Repeatability. Running from a computer program that controls the machining process with consistency and precision, a CNC machine reliably repeats all steps. As far as day-to-day operations, repeatability issues more often involve the rigidity of the part and work holding or the tooling wearing down, not typically the machine’s performance.
Programmable. The basic operation of CNC machining is clearcut: the machine is programmed to process the part using different tools. Engineers often use a visual 3D computer-aided design and manufacturing (CAD/CAM) software tool that outputs G-code, which runs on the CNC machine. Programs are downloaded to, and sent back from, a CNC machine remotely by engineers or the production team.
Adaptable by Setup. Setup is the process of switching over a CNC machine to run a new part. Fixtures, which hold parts in the machine for processing, are designed for each part, and they are interchangeable. Also interchangeable, cutting tools are selected to optimally produce each part. So, at the start of a new job, tools, fixtures, and programs are changed over, making CNC machines flexible to produce different parts. Additional flexibility is realized by having multiple machines of the same type, with any of them having the ability to run a given part.

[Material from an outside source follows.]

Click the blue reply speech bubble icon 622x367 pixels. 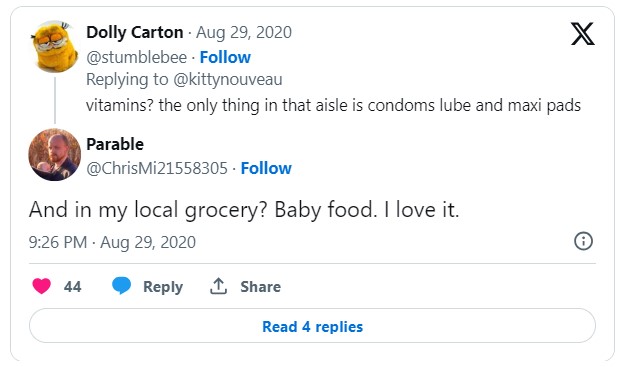(x=121, y=286)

Types and Sizes. CNC machines come in different types — a lathe spins the part with a fixed cutter (great for cylindrical parts) while a mill rotates a tool for cutting. While CNC machines and pallets (where the fixture sits) are small or large, they’re very similar when it comes to programming and operations. There typically is a best-fit machine for parts ranging from small to large.
Automatic Changers. A CNC machine changes tools using an automatic tool changer (ATC). With the program controlling tooling and processes, the machine starts the cutting features with a face mill and, when finished with this tool, automatically changes to another tool, similar to a handheld drill.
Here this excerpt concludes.